-------- RECORDED INFORMATION --------

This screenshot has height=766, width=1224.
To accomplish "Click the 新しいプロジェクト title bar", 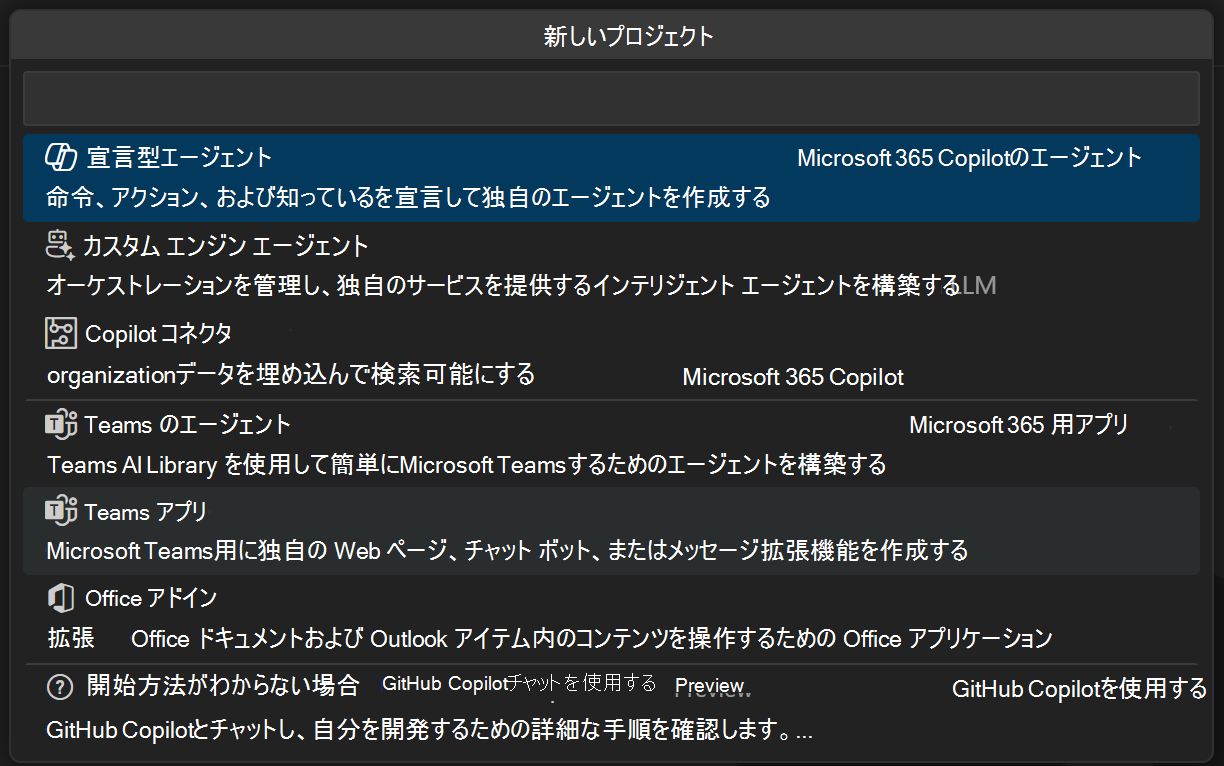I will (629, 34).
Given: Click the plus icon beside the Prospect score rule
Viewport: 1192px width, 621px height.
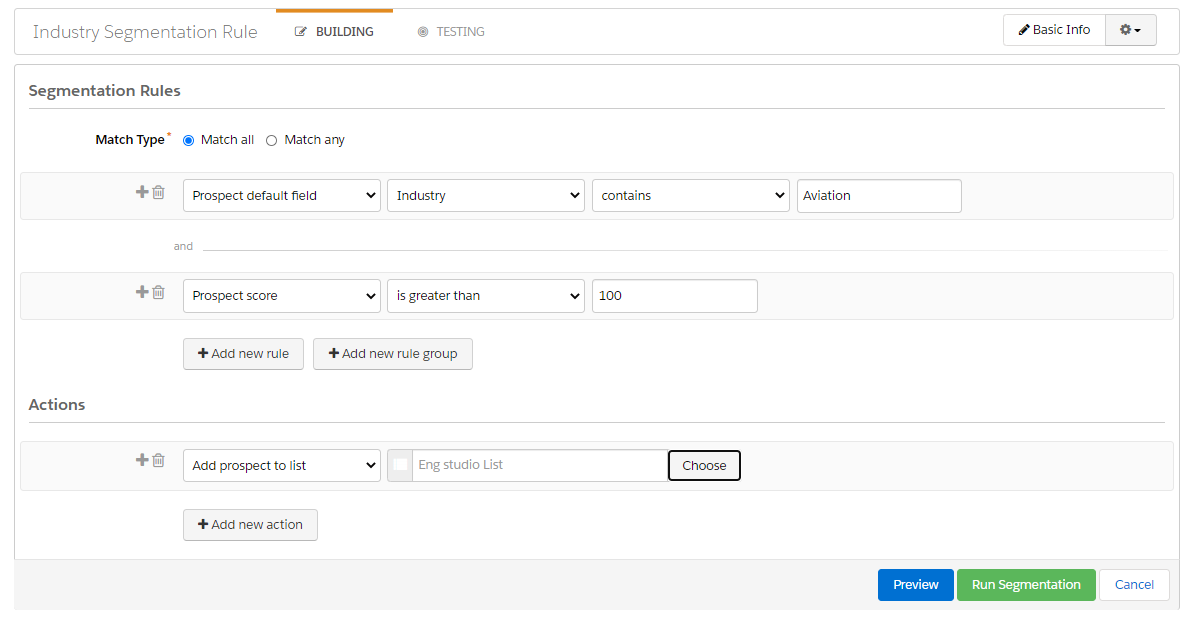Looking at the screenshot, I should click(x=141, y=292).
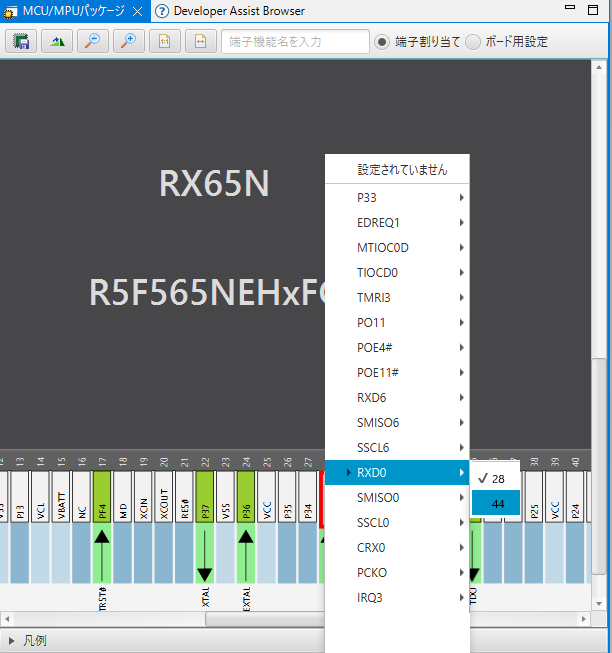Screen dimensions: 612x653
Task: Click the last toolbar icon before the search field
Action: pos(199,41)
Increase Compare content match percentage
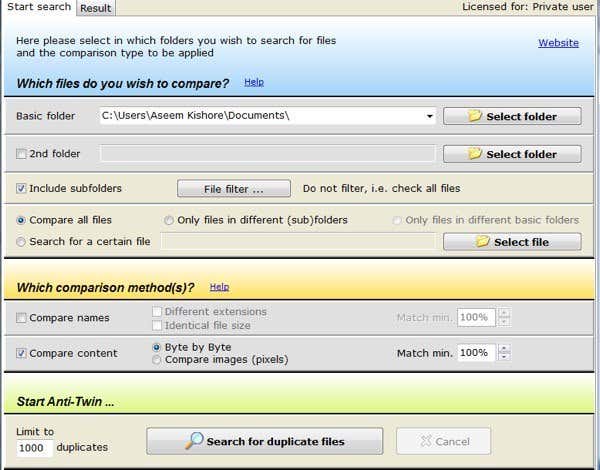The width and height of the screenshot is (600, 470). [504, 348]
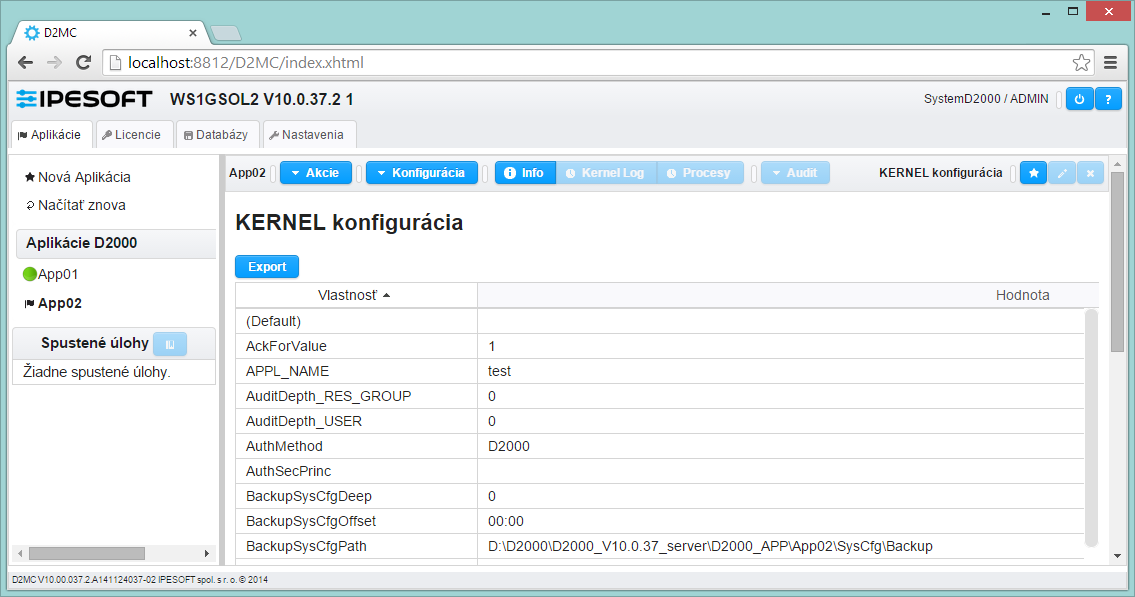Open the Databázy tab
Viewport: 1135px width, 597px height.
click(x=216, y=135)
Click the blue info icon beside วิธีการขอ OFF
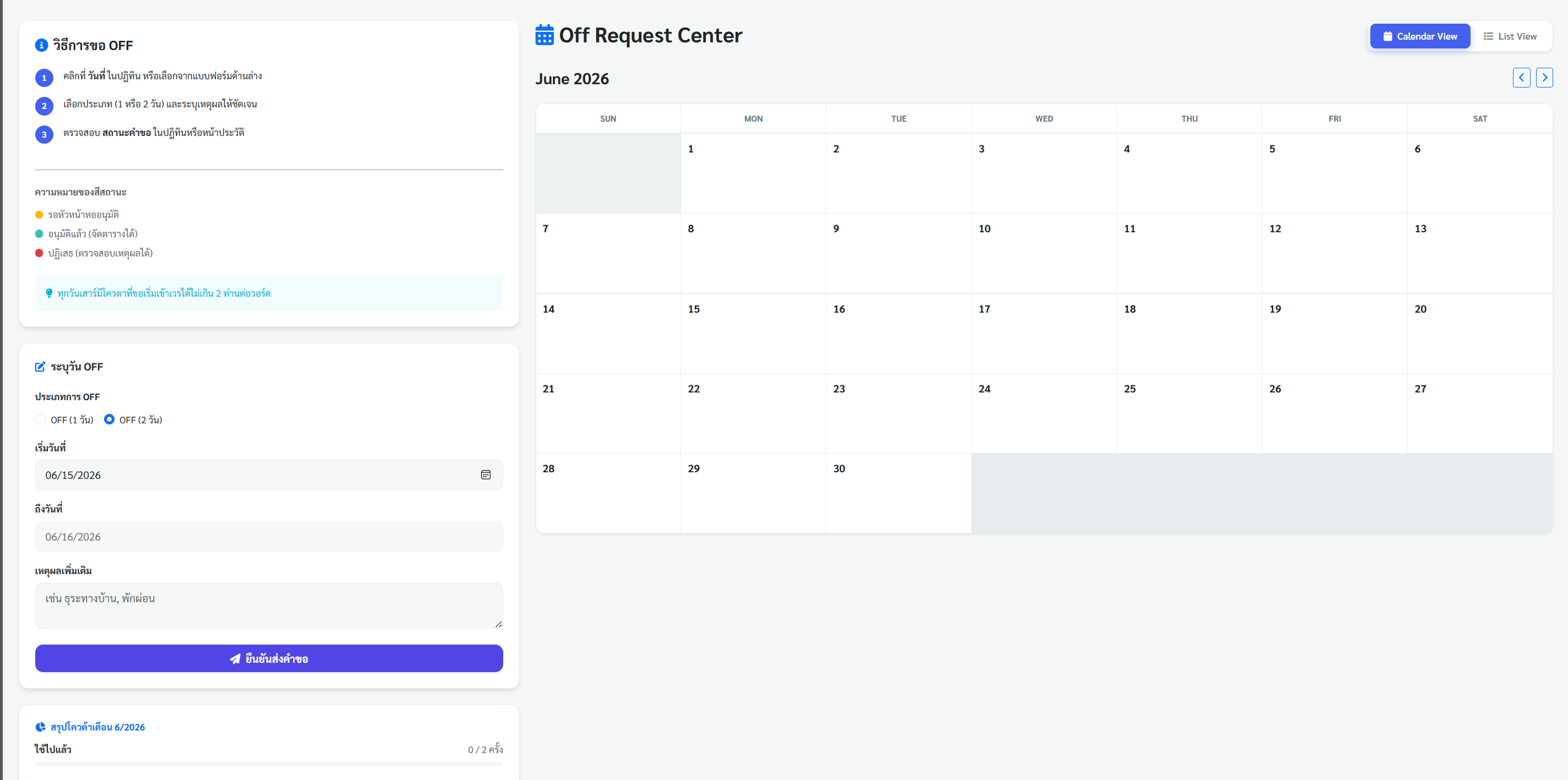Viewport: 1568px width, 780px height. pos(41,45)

--------
-------- RECORDED INFORMATION --------

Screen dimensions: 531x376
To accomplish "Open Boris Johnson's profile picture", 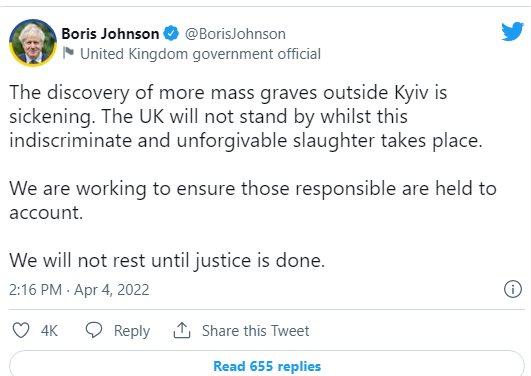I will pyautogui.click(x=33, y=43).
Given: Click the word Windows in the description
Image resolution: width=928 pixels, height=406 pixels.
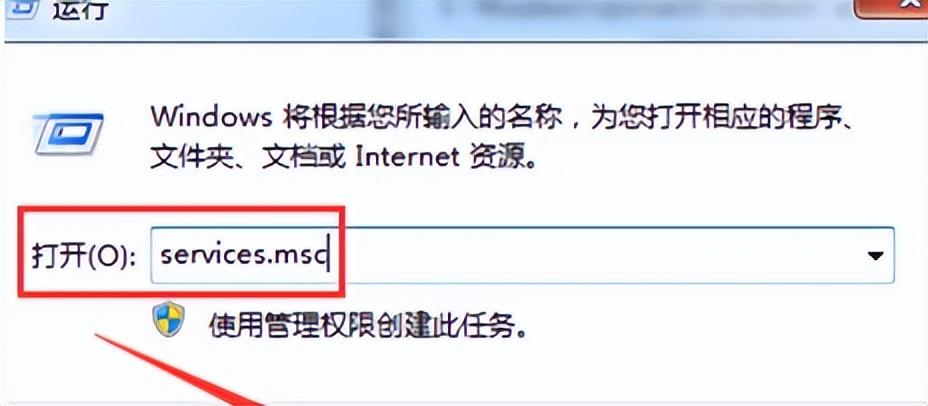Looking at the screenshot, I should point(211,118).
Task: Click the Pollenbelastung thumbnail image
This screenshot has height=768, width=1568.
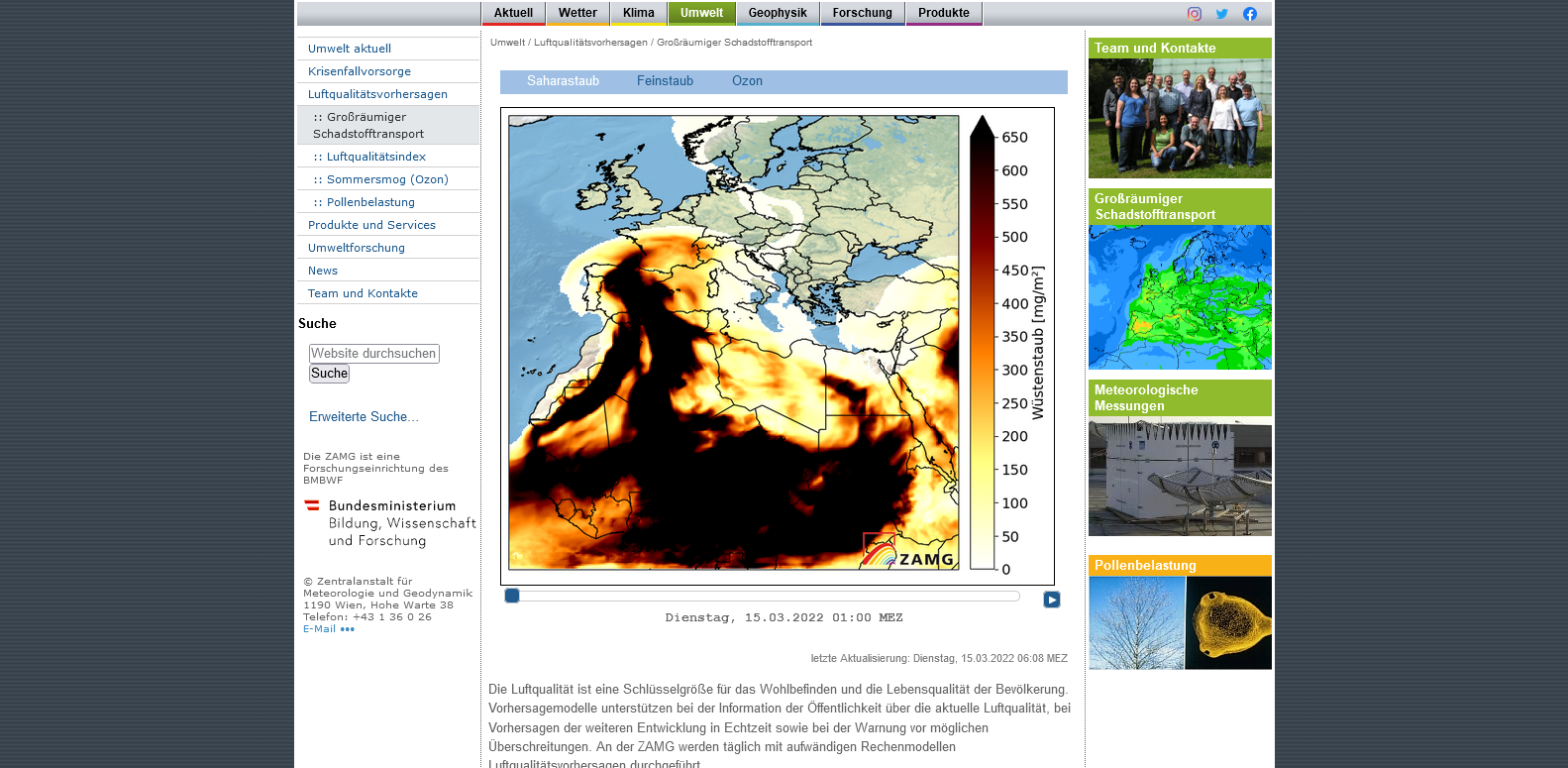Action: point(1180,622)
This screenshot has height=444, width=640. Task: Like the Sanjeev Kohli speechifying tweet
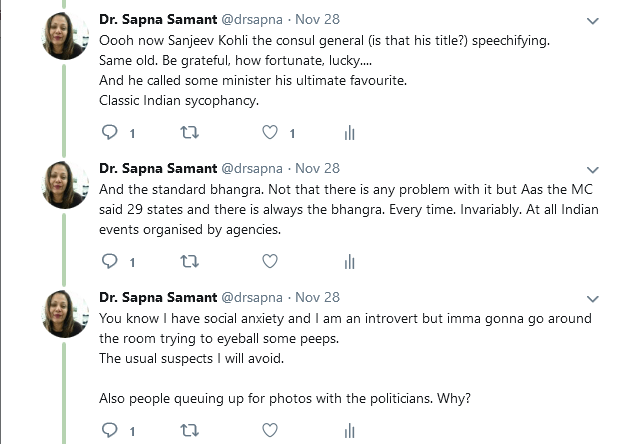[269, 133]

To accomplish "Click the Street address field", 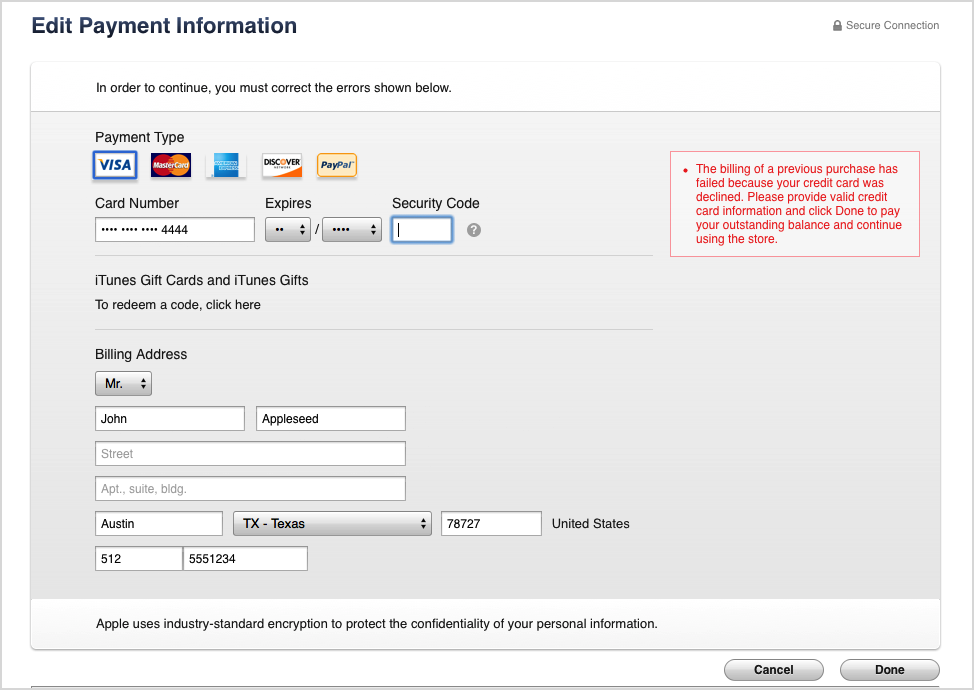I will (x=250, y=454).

--------

### ACTIVITY
Reply with every line of the listing that has the string "Given".

### WORKED SOLUTION
Given: Click the plus icon beside the Prospect score rule
Given: Click the word Windows in the description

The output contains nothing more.